*** EXTRACTED INFORMATION Section Begins ***

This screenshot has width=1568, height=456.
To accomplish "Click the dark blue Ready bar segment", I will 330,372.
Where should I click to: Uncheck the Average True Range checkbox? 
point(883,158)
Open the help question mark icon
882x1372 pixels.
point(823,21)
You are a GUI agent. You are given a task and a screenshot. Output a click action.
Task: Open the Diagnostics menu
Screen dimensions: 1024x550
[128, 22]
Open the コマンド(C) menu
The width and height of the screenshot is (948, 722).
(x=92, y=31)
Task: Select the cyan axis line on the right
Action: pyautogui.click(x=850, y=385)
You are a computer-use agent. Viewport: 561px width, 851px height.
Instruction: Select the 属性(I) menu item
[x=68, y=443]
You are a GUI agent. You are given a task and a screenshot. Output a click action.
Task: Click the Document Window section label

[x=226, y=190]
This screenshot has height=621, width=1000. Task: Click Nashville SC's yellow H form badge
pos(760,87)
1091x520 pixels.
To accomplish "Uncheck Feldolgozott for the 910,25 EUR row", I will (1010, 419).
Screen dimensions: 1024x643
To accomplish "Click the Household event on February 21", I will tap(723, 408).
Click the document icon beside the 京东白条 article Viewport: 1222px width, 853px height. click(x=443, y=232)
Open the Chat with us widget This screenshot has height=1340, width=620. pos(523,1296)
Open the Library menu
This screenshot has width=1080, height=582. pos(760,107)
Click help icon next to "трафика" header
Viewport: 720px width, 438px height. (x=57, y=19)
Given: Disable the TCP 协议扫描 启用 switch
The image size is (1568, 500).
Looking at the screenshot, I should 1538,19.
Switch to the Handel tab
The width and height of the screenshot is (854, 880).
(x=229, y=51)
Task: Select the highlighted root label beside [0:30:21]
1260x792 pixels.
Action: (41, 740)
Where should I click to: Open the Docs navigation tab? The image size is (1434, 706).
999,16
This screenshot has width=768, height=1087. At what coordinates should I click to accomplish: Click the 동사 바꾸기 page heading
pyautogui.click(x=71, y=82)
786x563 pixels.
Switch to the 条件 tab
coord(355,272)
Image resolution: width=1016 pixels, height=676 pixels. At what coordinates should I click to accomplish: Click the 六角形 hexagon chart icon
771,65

*** EXTRACTED INFORMATION Section Ends ***

**THE PROBLEM:** Show every line above in which the word "beside" appears.

**SOLUTION TO THIS EXERCISE:**
Click the document icon beside the 京东白条 article Viewport: 1222px width, 853px height. click(x=443, y=232)
Task: Select the highlighted root label beside [0:30:21]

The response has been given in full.